IŞİD'in para muslukları böyle kesilecek
ABD Dışişleri Bakanlığı Uluslararası Enerji İlişkileri Özel Temsilcisi Amos Hochstein, IŞİD’in petrol gelirini kesme planlarını anlattı
7. Atlantik Konseyi Enerji ve Ekonomi Zirvesi nedeniyle İstanbul'da bulunan ABD Dışişleri Bakanlığı Uluslararası Enerji İlişkileri Özel Temsilcisi Amos Hochstein, IŞİD’in petrol gelirini kesme planlarını Hürriyet’e anlattı. Merve Erdil'in konuyla ilgihi Hürriyet'te yer alan haberi şöyle:
ABD öncülüğündeki koalisyon güçlerinin, Suriye’de IŞİD kontrolündeki petrol sahalarına yönelik hava saldırıları şiddetlenirken, Amerikan enerji diplomasisinin kilit ismi Amos Hochstein ile bir araya geldik.

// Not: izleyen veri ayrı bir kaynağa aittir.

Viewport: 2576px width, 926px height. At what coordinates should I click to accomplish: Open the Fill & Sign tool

7. Atlantik Konseyi Enerji ve Ekonomi Zirvesi’nde bir araya geldiğimiz ABD Dışişleri Bakanlığı Uluslararası Enerji İlişkileri Özel Temsilcisi Hochstein, IŞİD’e yönelik stratejilerinin Paris saldırılarından daha da önce değişmeye başladığını söyleyerek, bunu hava saldırılarında da görmenin mümkün olduğunu vurguladı.

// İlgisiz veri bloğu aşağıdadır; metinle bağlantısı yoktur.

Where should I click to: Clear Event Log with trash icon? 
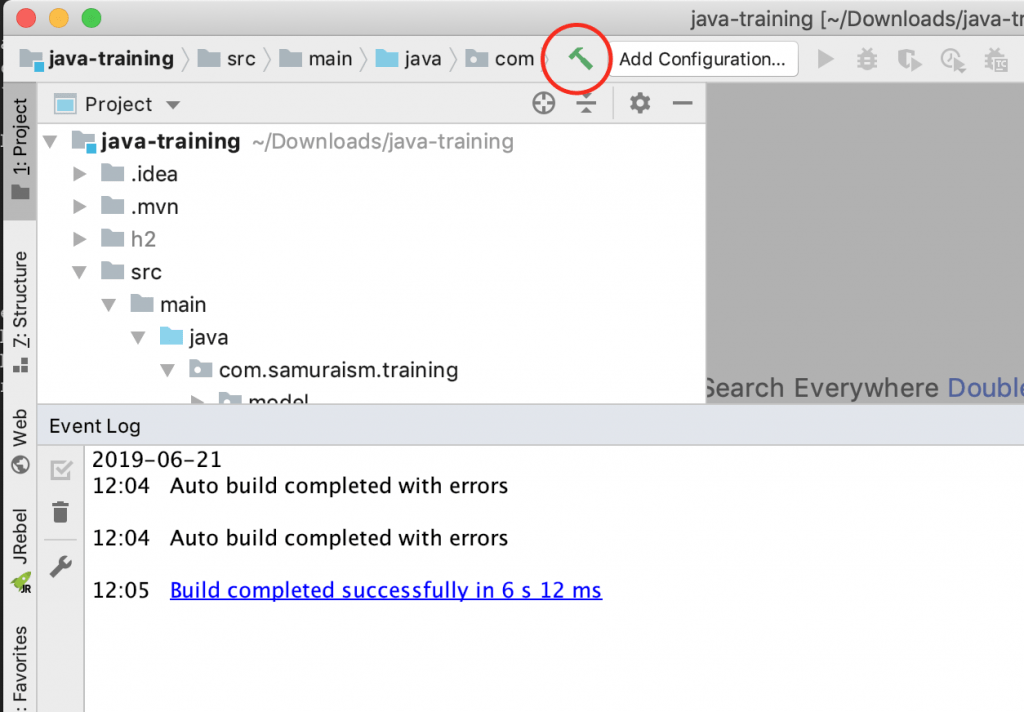[61, 512]
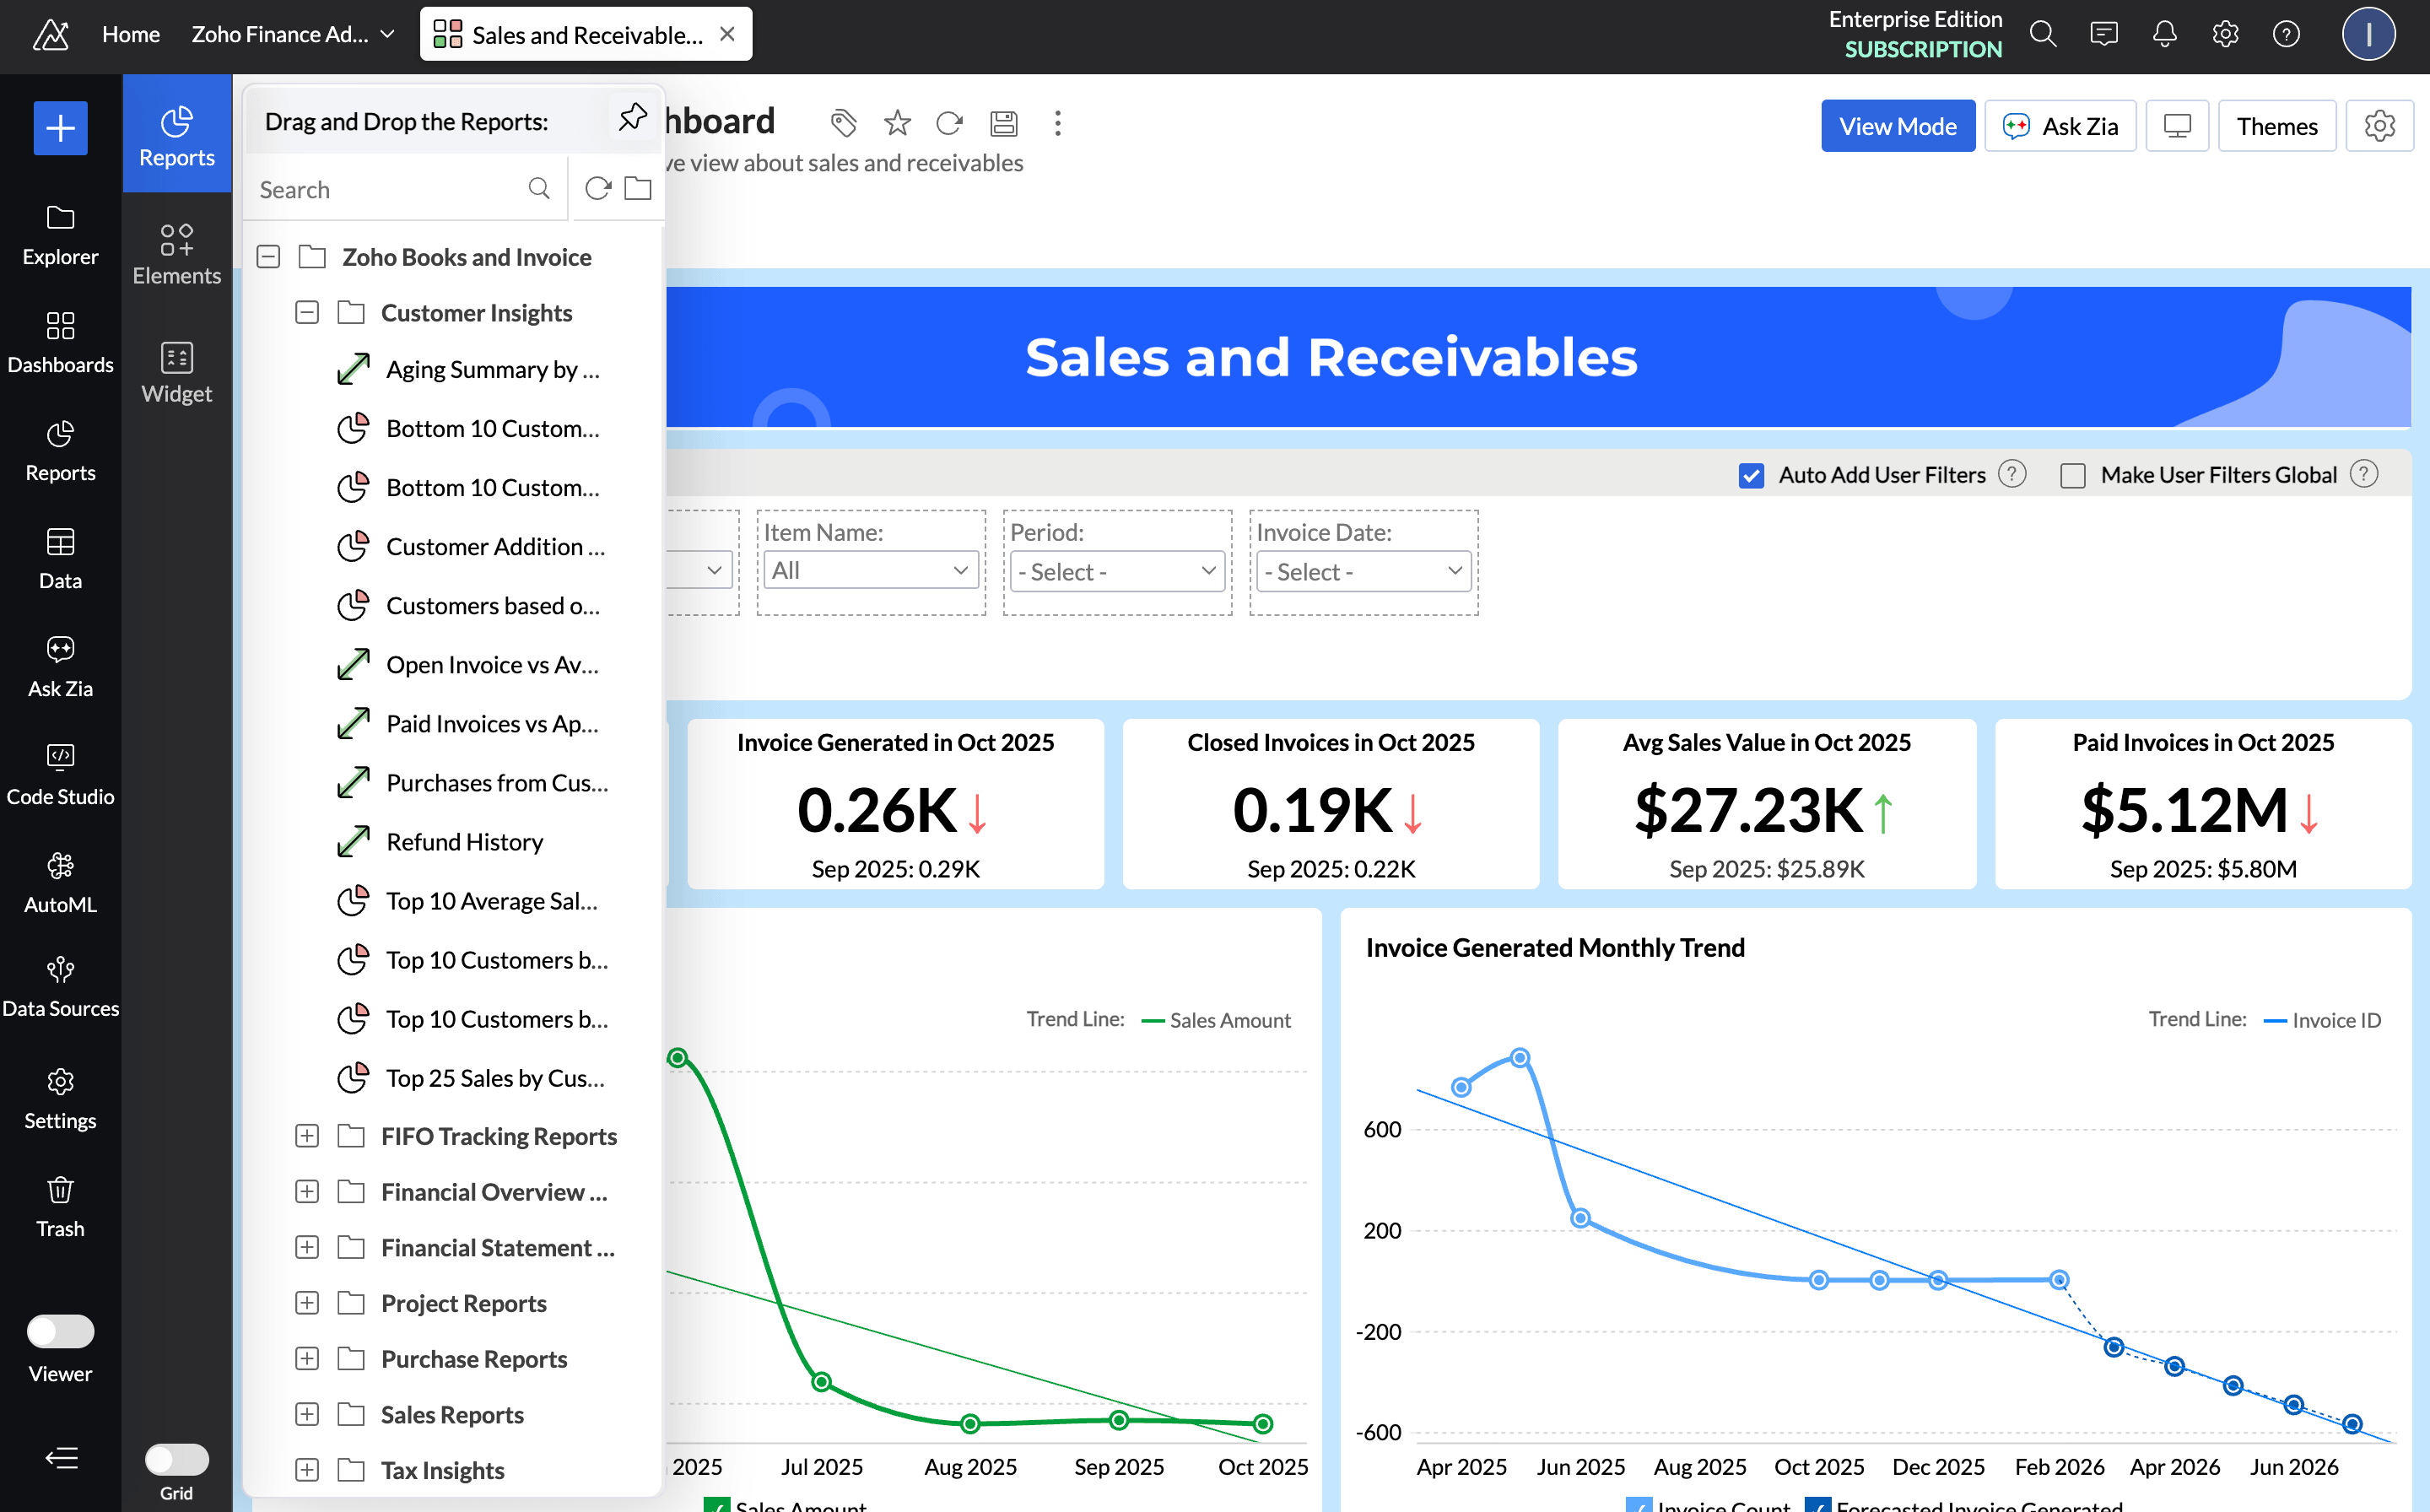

Saldırılarla örgütün en önemli gelir kaynağı durumundaki petrol ve doğalgaz sahaları ile petrol işleme tesislerini, yani kısa sürede tekrar inşa etmesi güç kritik enerji altyapılarını hedef almaya başladıklarını ifade eden Hochstein, “Sadece gidip, birkaç tane petrol sahasına saldırıp, kendimizi iyi hissetmek istemiyoruz. Çünkü bu fotoğraflarda iyi gözükse de, minimum hasar veriyor ve çok kısa sürede telafi edilebiliyor. Yapmak istediğimiz altyapıyı anlamak, kritik varlıkları anlamak ve bunlara saldırmak” diyor.
IŞİD’İN İZİNİ SÜRÜYORUZ
Suriye’nin neredeyse yarısı ve Irak’ın da üçte birini ele geçiren IŞİD, en önemli gelir akışını petrol ticaretinden sağlıyor. ABD öncülüğündeki koalisyon güçlerinin, IŞİD’in elindeki petrol sahalarına yönelik hava saldırıları son günlerde şiddetlenirken, sadece petrol sahaları değil petrol altyapısı ve petrol kaçakçılığı için kullanılan tüm araçların da hedef alındığı belirtiliyor. Hochstein, “ABD, IŞİD’in petrol akışını nasıl takip ediyor? Bu sorunu nasıl ele alıyorsunuz” sorumuza karşılık, “Vaktimin ve ekibimin önemli bir bölümünü IŞİD’in enerji operasyonunun izini sürmeye adadım. Bu sadece ‘Petrol üretiyorlar ve bunu sınır ötesinde satıyorlar’ kadar basit değil. Sadece gelir sağlama kabiliyetlerini engellemeye değil, aynı zamanda enerjiyi kullanarak, kontrol ettikleri bölgelere hükmetmeye çalışma kabiliyetlerini de ‘nasıl bozarız’ diye bakıyoruz. Bu da Suriye boyunca operasyonları destekleyen elektrik ve yakıtı da kapsıyor” yanıtını veriyor.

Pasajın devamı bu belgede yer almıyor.